At LiveStyle, Richards is the North America president of the many electronic music assets of the company. And, he is starting his own division, All My Friends, a nod to the lifelong friends he has made over nearly 30 years in the electronic music scene. All My Friends, besides being the promoter of the new Los Angeles–based festival and the Friendship cruise, also is doing a number of club shows in the city, as well as having special event nights partnering with some of Los Angeles’ other promoters, such as Richards’ much-lauded July appearance at Union for Doc Martin’s Sublevel night. There was also the Breakfast Club event at this year’s Miami Music Week in March, a reference to the long-standing tradition of the 4 a.m. convergence at the infamous Denny’s on Collins Avenue in South Beach, a conference institution.

“It takes time,” Richards says of establishing All My Friends while disassociating himself from Hard in audiences’ minds. “I’m a million steps ahead of where I was when I started Hard. I’ve got a lot of resources. I’ve got a team. I’ve got things around me to be able to get what we need done better.”

All My Friends takes place at The Row DTLA, a location Richards was adamant about, particularly as it is just a few blocks from where he first started raving. Doors open at 3 p.m. and music starts at 4 p.m. with a midnight ending for the 18-and-older event. Its three stages dominate the shopping area with enough shade provided by the buildings to avoid making it an overheated experience for attendees. The space can accommodate 10,000 to 15,000 attendees. Richards believes those who turn up will be the ones in the know, making the first All My Friends — from which EDM is noticeably absent — even better.

Jamie xx; Credit: Flavien Prioreau

Jamie xx; Credit: Flavien Prioreau

“Most promoters don’t do what I do,” Richards says. “They pick what sells tickets. I pick based on what I like. They think about how much money they’re going to make, I always think about how much money I’m going to lose. That’s my starting point, trying not to lose money. If I thought about how much we’re making, there would have been no Hard.

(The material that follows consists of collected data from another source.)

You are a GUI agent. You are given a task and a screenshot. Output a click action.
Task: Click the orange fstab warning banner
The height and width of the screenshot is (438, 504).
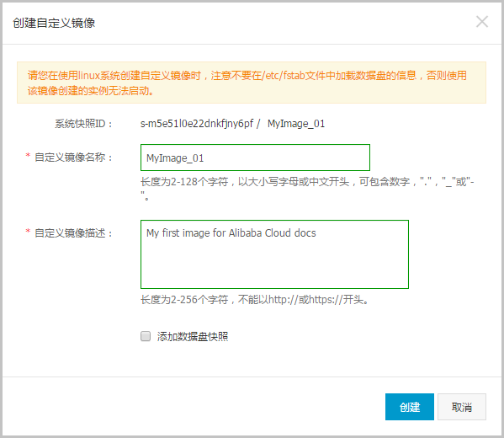tap(252, 83)
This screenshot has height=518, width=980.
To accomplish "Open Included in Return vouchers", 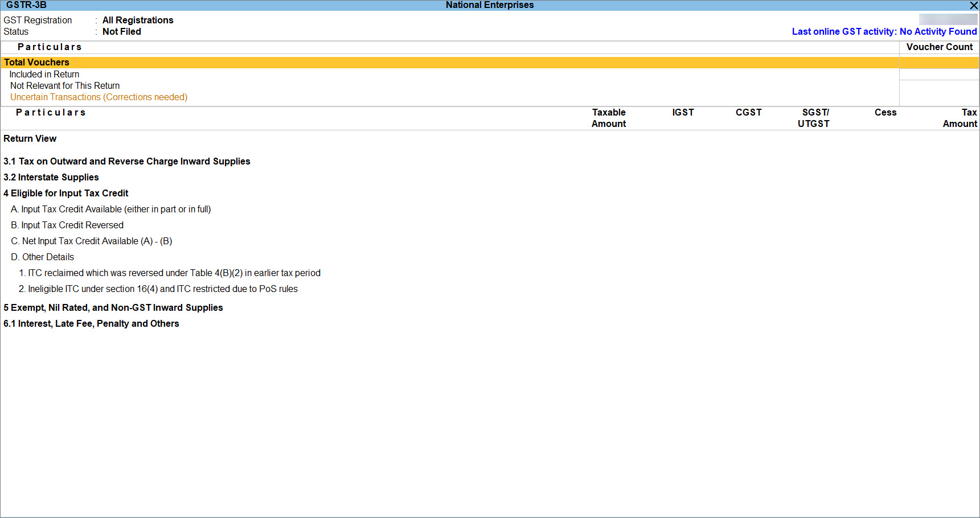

“For this lineup, my thought was, who do I want to see? Armand Van Helden. And I wanted to really give Los Angeles DJs, the local guys who have been holding up the tent — Mike B, Them Jeans, Goddollars, L.A. Leakers, Cut Chemist, Nu-Mark — I wanted to give them props. The flavor is house, rap and R&B. There is no EDM. I have Jamie xx, who is pretty cool, and RL Grime, but he’s from L.A. and I wanted the end of the night to be banging.”

“As a promoter [Richards] has always had an eclectic take on curation,” says Dirtybird’s Justin Martin, who has been a fixture at Richards’ events and is the special guest at All My Friends. “I’m excited to be part of such a lineup,” he adds.

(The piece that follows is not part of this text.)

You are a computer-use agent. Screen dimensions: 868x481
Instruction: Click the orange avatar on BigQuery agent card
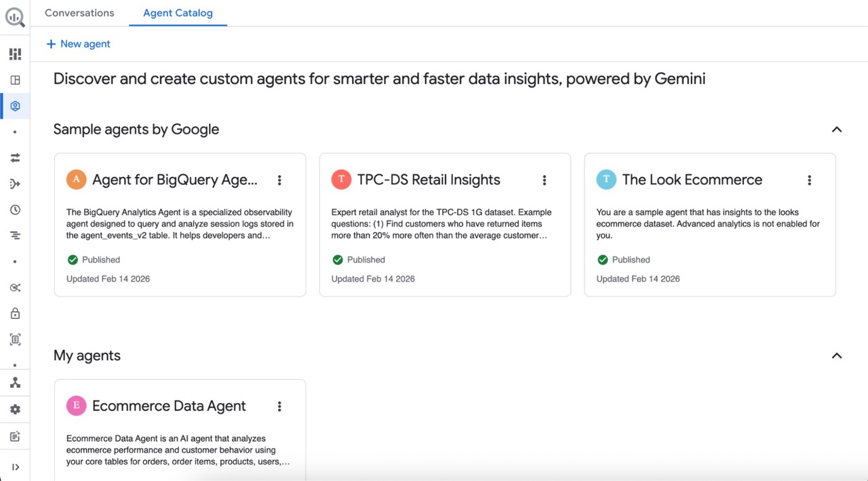[x=76, y=180]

“[Richards] has a deep love of music and an incredible knack for making you feel you are a part of his events, not just there for the work,” says Van Helden, who doesn't accept many of the offers he gets to DJ. “That energy resonates through everyone in attendance. His events are memorable They never feel ordinary.”

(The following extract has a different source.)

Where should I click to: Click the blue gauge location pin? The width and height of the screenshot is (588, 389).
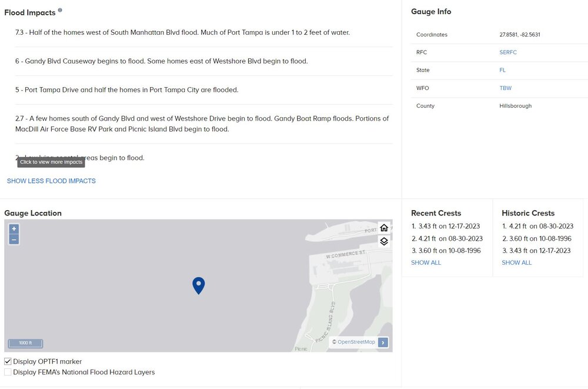click(x=199, y=285)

Richards isn’t relying on who and what he already knows to build up All My Friends. He never has. He tapped into Boyz Noise, Crookers, Bloody Beetroots, Odd Future and even deadmau5 and Calvin Harris very early on, booking them for some of their earliest gigs at Hard. He credits his A&R ear to his almost 10 years of running electronic music record labels. He also credits his nonstop DJing for constantly exposing him to more and more music, some of which can be experienced on his All My Friends Radio show on Diplo’s Sirius XM channel: Diplo’s Revolution.

“I have to do the same thing again,” Richards says, referring to discovering tomorrow’s superstars. “I have to find the new things for All My Friends. It’s going to take a minute, but we’ll get there.”